Mental Health is my passion it is easy to help others when they are going through something but when it comes to my own Mental Health that is where it gets tricky. Having my own problems sometimes makes me feel weak because I always must be the supporter of everyone. In my Neurotic mind I tell myself “ That it’s not ok to have a mental illness because you have to be strong for everyone else, if you’re not strong and something happens it’s all your fault”. Ha! I know that is not a rational thought process, but we are all human with crazy emotions that do not make any sense sometimes. So, we must acknowledge at those moments when our thought process is not making any sense because it can lead to serious damage.
Welcome to my world! I am Golda and I have Obsessive Compulsive Disorder (OCD), Generalized Anxiety Disorder (GAD) and Body Dysmorphia. Yay! That is fun stuff to deal with, right? No, It really sucks my OCD gets so bad that sometimes I have to take three showers a day, I shave constantly even if I don’t have any more hair left on my body , I have to do my house chores before I eat which my house chores may take me half of the day to complete which then I only eat until dinner time. It is hard for me to go through change such as if I had an object for so long and it broke, I refuse to give it up.
My GAD is induced by stress one minute I will be ok, next minute I start to think that a family member is going to die. I pull my hair sometimes which is also called Trichotillomania so sometimes I get bald spots. I get anxious a lot for no reason it is like a light switch.
My Body Dysmorphia stems from me having a Physical Disability because I am not proportional. My legs and arms are very skinny because I have Muscle Atrophy but then I have a tummy that I do not like and when I try on clothes it does not look right on me. Things that I find when shopping look ok on someone who is able-bodied, but because I sit all the time clothes either do not fit me in the same way, don’t look right, or are uncomfortable. I also am very insecure about my stomach area and my body weight. I do not weigh very much but because of how I look I feel like I must maintain a certain figure to look “Regular”. I know I may never look “Regular” but that is something I must work on internally. That is how it is with living with my Mental Illness.

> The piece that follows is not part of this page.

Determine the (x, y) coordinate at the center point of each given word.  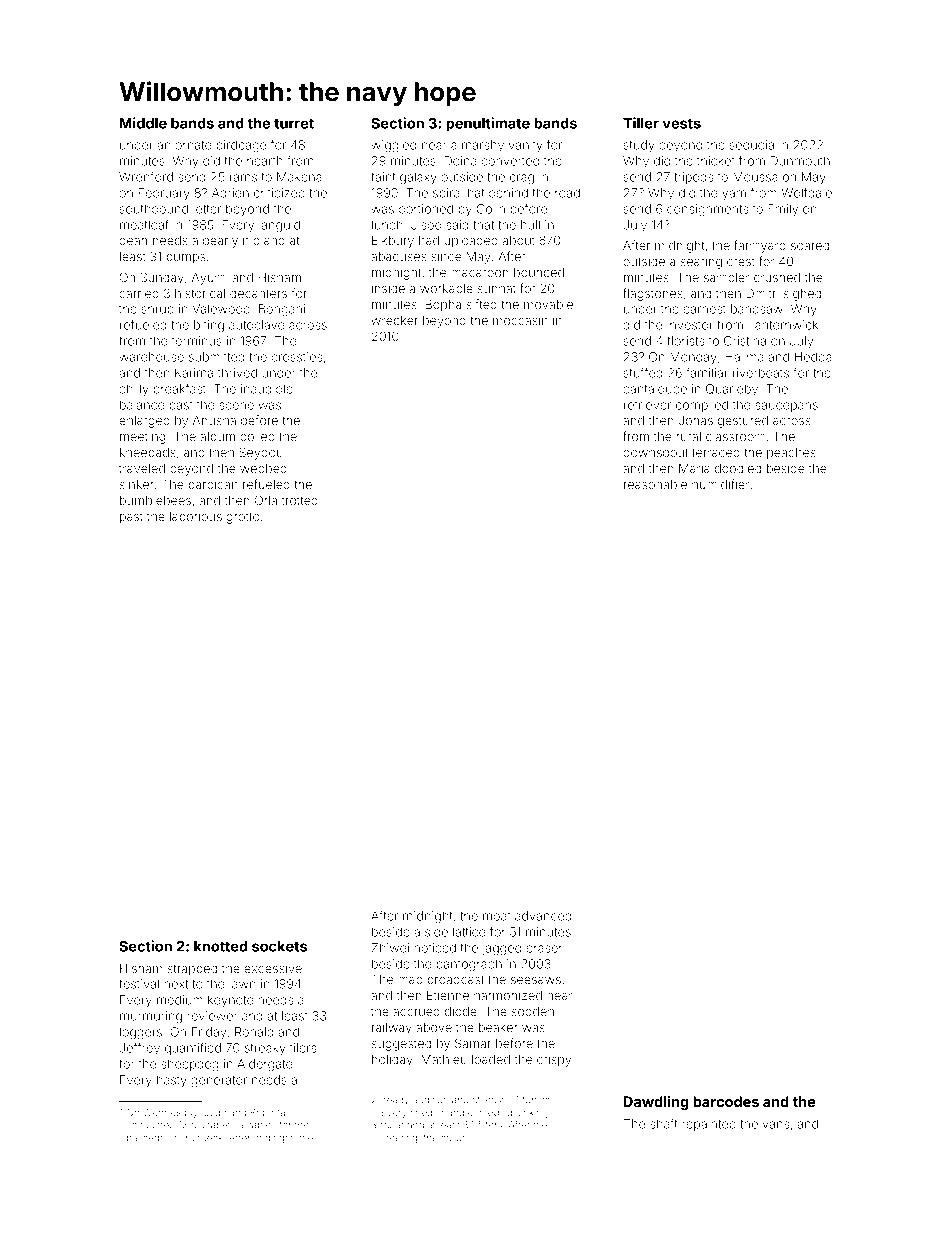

As many of you know my beautiful wife Teneshia who created this website has her own Mental Illness and us having a Mental Illness and being with each other is wonderful because we can relate to each other, but it can also be tough. We have hugely different illnesses and sometimes we clash. For example, my GAD can stress her out by me catastrophizing that she may die which is overstimulating because my thoughts are not rational. Or for instance when my wife is stressed, having mixed episodes/ irregular mood due to her Bipolar Disorder or showing signs of Post-Traumatic Stress Disorder (PTSD) she will make a mess to clean a mess to cope with a situation, is hypervigilant and become very agitated and dissociate. The mess she makes sets off my OCD and GAD I start to feel closed in and like I cannot breathe. So, we both do things in our relationship where we trigger each other.
Despite that we have been getting better with our communication and telling each other how we make each other feel so we will try to prevent that from happening. We are a union and we love each other we do not want chaos in our relationship so that is why it is important to communicate. We are not perfect, but we are made for each other we are Mentally Ill together.